Has your wife seen a doctor about her legs and back? 

How much time, in hours, do the two of you spend doing things together? Just the two of you?

Where is the father of her son? Is he around?


----------



## LiamN (Nov 5, 2012)

It sounds like she has moved on from your marriage. If you want her back you have to stop being "needy" in the relationship, which is very unattractive. You will only be able to save things if you start to give her feelings that she wants you - in other words for you to be attractive to her! How could you be attractive to her, besides not being needy? 
Start to show some strength and belief in yourself. 
You also need to work through the issue of separation from your girls. If you feel bad about it it's not going to help the situation. Start to imagine a future without your wife and see what positive spin you can put on it. It's a funny thing with women - they often find they want you a lot more when you let them know that you don't need them.


----------



## IgLou316 (Dec 12, 2012)

EleGirl said:


> Has your wife seen a doctor about her legs and back?
> 
> How much time, in hours, do the two of you spend doing things together? Just the two of you?
> 
> Where is the father of her son? Is he around?

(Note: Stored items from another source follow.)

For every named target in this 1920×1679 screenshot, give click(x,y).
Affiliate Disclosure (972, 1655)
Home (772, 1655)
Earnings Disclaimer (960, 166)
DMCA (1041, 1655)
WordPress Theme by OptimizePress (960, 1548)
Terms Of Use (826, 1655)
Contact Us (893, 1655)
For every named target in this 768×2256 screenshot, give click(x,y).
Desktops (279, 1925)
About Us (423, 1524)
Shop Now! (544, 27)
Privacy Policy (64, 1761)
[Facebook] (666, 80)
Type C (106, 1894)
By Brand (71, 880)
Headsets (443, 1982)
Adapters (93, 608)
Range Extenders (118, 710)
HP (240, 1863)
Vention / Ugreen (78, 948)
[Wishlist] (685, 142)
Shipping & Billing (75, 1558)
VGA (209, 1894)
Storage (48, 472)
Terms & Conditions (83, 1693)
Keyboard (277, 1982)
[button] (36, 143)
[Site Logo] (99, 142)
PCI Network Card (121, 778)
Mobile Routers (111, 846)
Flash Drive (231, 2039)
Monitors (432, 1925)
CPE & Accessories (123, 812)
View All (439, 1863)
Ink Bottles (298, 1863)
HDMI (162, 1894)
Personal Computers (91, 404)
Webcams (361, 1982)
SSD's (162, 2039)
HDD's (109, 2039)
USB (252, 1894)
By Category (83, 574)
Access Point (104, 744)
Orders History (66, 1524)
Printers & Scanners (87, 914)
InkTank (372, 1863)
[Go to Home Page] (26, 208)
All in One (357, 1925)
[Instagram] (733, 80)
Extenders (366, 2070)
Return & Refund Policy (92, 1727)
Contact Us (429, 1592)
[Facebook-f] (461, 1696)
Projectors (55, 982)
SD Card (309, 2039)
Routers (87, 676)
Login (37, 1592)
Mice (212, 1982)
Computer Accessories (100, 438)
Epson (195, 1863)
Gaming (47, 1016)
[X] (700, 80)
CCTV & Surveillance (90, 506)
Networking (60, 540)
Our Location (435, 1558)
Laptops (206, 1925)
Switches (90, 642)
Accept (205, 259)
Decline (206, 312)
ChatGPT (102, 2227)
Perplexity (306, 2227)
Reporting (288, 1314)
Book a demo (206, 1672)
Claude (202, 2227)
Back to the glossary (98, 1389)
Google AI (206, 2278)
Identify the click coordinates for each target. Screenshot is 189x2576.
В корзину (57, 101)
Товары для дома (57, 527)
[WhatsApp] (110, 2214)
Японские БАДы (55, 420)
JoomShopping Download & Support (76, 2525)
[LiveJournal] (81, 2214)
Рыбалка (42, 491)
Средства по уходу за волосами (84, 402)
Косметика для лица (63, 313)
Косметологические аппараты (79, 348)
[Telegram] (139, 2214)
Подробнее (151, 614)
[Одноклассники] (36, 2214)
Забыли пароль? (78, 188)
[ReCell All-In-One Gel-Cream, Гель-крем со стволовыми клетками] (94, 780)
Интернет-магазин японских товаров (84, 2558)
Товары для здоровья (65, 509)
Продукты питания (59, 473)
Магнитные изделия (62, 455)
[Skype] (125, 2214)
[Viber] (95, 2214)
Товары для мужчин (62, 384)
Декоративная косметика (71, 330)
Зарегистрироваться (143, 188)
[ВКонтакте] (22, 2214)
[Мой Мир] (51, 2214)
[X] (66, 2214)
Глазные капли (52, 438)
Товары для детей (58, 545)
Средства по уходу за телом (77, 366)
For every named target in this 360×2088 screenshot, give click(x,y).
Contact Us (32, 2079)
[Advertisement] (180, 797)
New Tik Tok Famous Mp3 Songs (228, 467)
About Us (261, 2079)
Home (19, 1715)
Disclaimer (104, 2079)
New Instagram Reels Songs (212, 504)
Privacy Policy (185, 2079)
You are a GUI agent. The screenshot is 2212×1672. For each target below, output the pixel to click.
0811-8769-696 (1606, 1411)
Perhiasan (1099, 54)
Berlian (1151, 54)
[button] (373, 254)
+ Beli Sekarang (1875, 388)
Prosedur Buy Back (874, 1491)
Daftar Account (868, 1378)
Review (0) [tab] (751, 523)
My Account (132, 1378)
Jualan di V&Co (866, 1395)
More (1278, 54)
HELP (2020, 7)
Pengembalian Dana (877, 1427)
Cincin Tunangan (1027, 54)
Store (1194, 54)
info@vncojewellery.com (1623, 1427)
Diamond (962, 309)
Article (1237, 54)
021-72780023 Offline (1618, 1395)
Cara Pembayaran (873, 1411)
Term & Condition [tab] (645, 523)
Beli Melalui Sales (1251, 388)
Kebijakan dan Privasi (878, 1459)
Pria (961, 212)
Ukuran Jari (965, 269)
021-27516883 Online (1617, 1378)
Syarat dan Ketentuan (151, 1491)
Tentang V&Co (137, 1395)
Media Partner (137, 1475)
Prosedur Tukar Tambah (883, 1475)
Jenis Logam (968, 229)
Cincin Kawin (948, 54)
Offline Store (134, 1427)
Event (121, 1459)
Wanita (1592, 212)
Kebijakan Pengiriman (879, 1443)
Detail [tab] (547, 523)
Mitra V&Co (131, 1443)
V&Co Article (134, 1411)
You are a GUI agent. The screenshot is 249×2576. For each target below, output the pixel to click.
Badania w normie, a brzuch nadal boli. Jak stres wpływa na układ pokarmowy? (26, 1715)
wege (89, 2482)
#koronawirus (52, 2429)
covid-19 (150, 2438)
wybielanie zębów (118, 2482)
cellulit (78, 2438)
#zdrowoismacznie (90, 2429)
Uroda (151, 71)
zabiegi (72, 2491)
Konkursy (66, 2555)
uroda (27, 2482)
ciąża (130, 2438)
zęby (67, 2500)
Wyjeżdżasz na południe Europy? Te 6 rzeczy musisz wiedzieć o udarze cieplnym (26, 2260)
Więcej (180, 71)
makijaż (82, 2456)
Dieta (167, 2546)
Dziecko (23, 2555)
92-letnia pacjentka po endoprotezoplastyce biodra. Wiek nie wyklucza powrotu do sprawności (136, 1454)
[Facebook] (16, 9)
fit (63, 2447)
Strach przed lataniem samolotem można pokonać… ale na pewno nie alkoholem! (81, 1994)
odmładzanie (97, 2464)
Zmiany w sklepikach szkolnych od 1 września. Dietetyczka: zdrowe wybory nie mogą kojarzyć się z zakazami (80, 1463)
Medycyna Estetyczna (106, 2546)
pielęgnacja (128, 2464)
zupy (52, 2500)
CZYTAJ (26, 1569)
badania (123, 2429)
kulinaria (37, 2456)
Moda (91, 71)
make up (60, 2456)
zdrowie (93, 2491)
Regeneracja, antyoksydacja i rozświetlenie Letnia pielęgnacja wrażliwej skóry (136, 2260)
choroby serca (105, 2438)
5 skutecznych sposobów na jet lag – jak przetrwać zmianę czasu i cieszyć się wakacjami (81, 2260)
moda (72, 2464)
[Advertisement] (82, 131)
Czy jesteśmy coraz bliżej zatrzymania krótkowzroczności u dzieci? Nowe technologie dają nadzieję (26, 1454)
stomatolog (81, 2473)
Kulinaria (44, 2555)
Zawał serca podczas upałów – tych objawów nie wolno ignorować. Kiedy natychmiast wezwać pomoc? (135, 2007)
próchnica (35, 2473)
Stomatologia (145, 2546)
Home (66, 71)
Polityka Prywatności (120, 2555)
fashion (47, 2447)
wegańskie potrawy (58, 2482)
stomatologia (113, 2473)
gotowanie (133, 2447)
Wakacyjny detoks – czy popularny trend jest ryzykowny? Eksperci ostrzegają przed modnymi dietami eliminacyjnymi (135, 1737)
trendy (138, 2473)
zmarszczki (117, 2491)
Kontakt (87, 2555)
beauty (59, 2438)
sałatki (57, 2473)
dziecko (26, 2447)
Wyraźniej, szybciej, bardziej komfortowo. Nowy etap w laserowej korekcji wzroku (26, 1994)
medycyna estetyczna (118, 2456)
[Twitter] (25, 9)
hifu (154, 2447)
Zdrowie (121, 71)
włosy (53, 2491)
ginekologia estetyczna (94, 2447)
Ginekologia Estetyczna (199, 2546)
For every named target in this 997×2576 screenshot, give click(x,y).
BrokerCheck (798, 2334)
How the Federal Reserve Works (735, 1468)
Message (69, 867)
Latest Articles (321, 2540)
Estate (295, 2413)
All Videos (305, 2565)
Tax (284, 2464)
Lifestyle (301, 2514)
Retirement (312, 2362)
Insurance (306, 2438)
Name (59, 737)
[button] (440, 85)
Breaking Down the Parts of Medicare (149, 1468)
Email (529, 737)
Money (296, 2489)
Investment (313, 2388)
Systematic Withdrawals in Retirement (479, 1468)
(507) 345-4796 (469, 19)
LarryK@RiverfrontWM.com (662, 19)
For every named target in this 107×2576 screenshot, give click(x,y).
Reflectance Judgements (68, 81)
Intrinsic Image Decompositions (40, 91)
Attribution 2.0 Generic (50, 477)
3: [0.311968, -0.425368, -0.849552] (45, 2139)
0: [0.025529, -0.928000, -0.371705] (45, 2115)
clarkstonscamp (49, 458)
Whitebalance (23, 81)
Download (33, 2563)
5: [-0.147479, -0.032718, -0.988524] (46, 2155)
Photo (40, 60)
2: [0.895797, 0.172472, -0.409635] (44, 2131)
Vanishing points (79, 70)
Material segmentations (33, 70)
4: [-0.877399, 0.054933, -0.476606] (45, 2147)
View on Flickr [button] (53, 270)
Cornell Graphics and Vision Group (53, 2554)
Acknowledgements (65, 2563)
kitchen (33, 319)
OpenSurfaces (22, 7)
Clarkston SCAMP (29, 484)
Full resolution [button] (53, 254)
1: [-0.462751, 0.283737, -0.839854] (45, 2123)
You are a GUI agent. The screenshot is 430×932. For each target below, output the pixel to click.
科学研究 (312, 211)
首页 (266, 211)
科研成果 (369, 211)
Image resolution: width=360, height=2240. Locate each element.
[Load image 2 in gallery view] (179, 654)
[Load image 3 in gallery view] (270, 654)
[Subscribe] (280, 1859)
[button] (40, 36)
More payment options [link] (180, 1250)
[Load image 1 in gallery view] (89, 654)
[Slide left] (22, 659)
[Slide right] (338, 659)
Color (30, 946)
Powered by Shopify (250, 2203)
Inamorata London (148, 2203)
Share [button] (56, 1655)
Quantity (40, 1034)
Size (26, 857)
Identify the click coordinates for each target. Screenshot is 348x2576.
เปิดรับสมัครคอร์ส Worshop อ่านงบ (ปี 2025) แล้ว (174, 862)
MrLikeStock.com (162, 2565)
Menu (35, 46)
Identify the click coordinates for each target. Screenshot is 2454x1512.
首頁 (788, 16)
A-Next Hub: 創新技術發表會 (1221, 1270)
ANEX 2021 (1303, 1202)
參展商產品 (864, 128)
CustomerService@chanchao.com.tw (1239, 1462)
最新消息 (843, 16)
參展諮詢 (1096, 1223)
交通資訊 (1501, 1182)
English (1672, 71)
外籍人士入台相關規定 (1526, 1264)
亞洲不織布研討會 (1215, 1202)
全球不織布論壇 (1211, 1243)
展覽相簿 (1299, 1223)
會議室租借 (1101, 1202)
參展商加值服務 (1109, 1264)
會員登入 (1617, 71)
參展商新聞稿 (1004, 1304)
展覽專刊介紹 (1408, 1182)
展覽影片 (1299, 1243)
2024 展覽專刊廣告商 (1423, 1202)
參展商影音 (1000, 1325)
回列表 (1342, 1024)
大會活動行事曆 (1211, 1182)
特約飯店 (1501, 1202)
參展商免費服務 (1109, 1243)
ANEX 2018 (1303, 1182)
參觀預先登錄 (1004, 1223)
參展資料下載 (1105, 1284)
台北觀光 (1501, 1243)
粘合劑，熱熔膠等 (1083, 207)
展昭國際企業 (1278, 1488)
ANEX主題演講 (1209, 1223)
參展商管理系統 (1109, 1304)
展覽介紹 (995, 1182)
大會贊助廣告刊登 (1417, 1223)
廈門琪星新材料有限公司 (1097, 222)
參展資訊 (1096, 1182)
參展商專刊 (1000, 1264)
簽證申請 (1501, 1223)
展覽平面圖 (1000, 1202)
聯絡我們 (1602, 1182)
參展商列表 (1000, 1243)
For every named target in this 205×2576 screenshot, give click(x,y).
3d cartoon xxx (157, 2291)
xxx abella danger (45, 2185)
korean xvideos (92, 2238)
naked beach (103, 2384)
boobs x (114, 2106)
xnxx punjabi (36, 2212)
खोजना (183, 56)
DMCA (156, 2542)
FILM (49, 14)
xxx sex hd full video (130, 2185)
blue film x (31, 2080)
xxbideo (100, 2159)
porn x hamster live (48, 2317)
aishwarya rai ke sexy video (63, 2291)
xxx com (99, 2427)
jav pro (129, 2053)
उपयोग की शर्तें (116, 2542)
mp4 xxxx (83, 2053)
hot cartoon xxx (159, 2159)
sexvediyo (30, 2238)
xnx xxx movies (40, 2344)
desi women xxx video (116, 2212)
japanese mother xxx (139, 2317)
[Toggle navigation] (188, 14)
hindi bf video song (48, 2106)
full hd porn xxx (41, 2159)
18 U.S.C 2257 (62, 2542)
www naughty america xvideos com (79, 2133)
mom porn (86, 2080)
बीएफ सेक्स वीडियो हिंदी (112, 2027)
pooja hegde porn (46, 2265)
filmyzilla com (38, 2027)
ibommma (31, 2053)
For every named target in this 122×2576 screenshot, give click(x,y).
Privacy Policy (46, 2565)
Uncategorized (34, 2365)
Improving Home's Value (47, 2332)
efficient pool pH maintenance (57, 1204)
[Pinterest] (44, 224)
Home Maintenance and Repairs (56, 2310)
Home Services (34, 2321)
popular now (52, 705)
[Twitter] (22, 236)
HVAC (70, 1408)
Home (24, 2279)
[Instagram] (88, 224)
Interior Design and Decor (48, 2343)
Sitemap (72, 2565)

Oh yes, she's seen many DR's and gotten lots of answers. Some good some bad. We don't spend much time alone due to work schedules and 3 kids. When i do take her out or find a sitter so we can be alone, it's just boring for both of us. Like we'd rather be doing something else. As for the ex husband. He's supposed to have my stepson every other weekend. However, the norm lately is to pick him up friday night and drop him back to us sometime saturday. I'm not sure why this is, but I do know it ruins our weekend because now we spend our time and energy dealing with my stepson rather than enjoying ourselves. He really is just horrible, with all the lying and stealing. He's only 6, I don't see this getting better as he gets older.
_Posted via Mobile Device_


----------



## IgLou316 (Dec 12, 2012)

LiamN said:


> It sounds like she has moved on from your marriage. If you want her back you have to stop being "needy" in the relationship, which is very unattractive. You will only be able to save things if you start to give her feelings that she wants you - in other words for you to be attractive to her! How could you be attractive to her, besides not being needy?
> Start to show some strength and belief in yourself.
> You also need to work through the issue of separation from your girls. If you feel bad about it it's not going to help the situation. Start to imagine a future without your wife and see what positive spin you can put on it. It's a funny thing with women - they often find they want you a lot more when you let them know that you don't need them.


I'm not needy, nor do I need my wife. She is a want not a need. I can see myself without my wife just fine. I live that reality every day.
_Posted via Mobile Device_


----------



## ManUp (Nov 25, 2012)

Then start acting like you don't need her. 

Look, you think this is headed for divorce, get out in front of it. Go see a lawyer and start getting your affairs in order, including making custody a priority. 

Don't allow yourself to be voluntold to do things. Stand up to her. Say no. Disengage from her. Start living like she's not there.